> Exercise instructions:
Every record must be copied exactly, except that pictures are dropped.

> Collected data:
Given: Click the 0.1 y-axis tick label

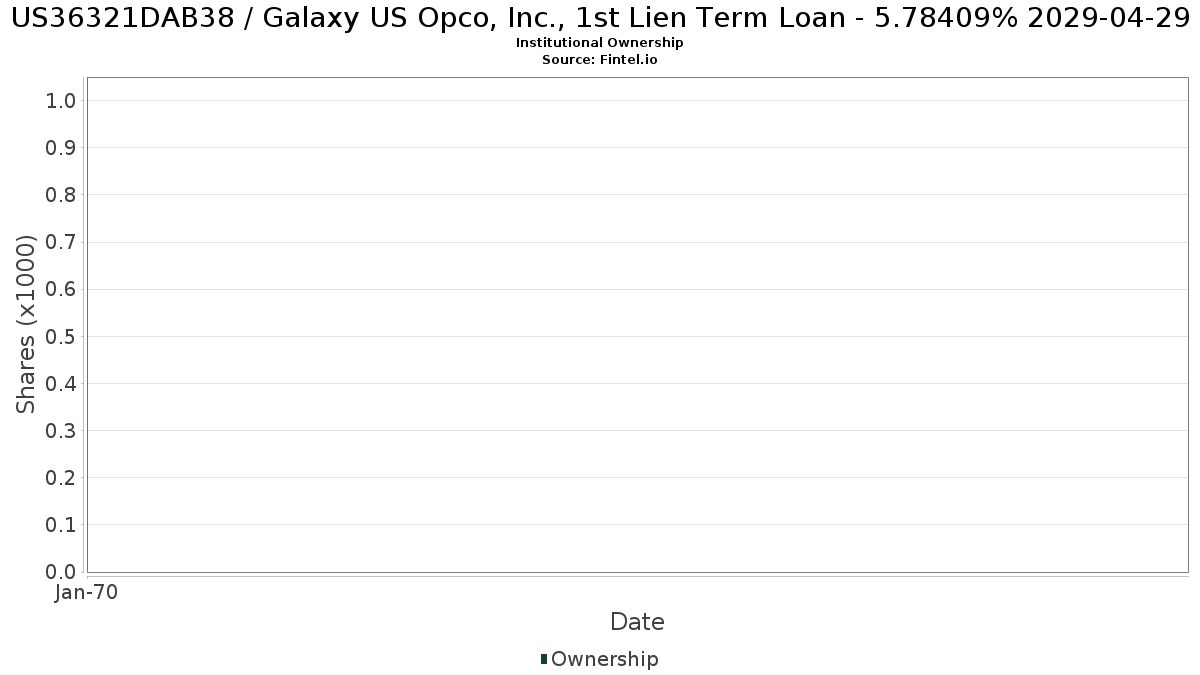Looking at the screenshot, I should [62, 525].
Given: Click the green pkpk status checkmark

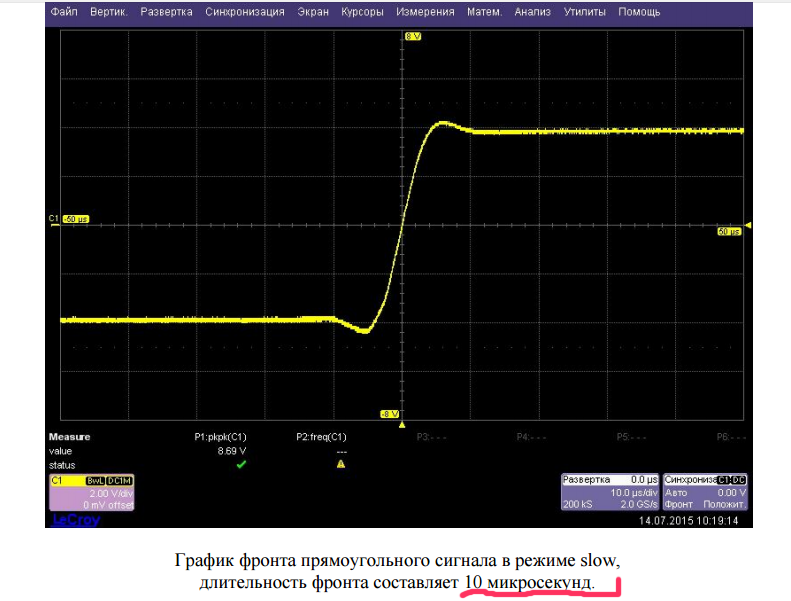Looking at the screenshot, I should [x=240, y=464].
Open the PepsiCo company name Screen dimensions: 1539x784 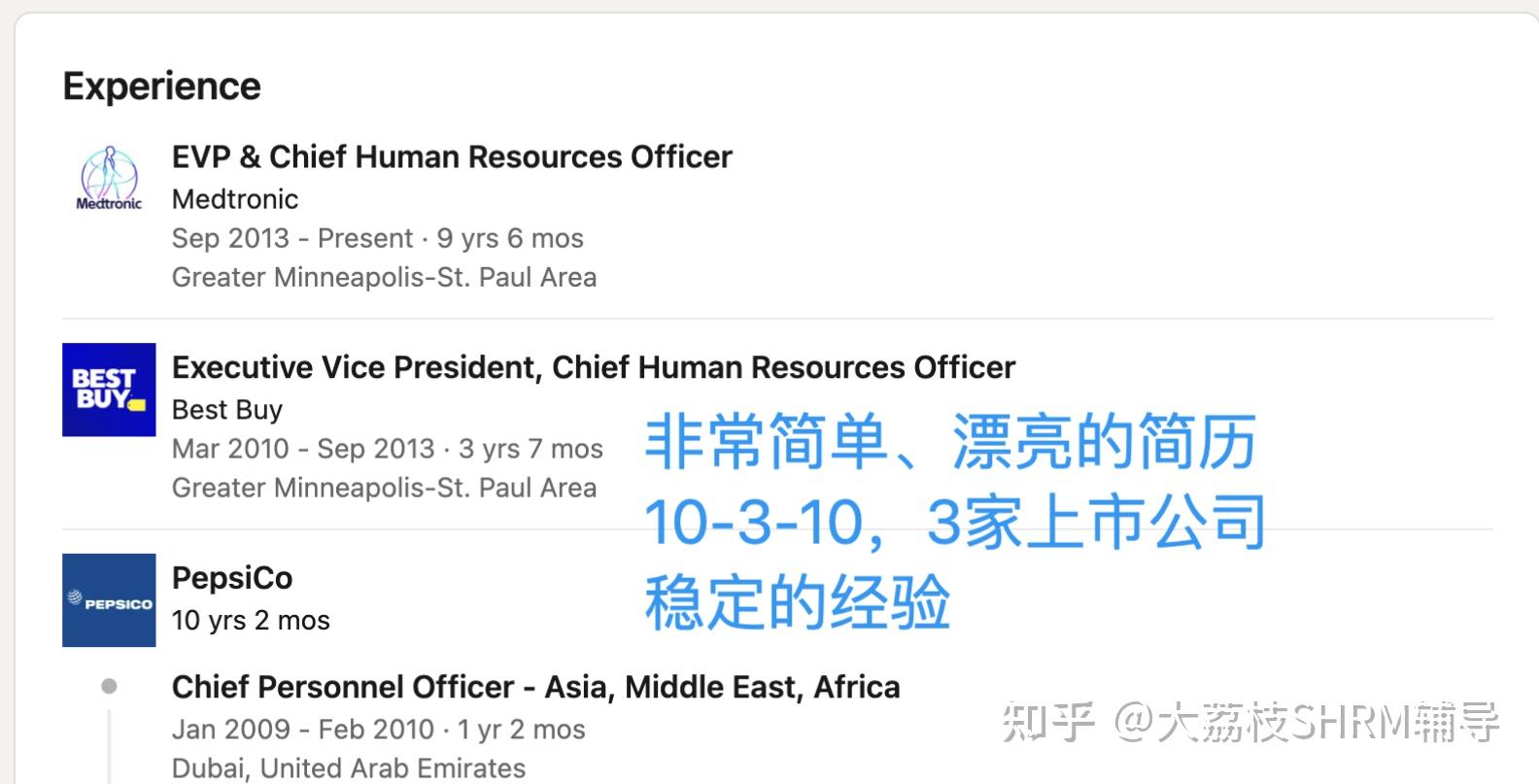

> Task response:
Given: Click the 0.1 y-axis tick label

Looking at the screenshot, I should [62, 525].
Given: Click the green pkpk status checkmark

Looking at the screenshot, I should [x=240, y=464].
Open the PepsiCo company name Screen dimensions: 1539x784 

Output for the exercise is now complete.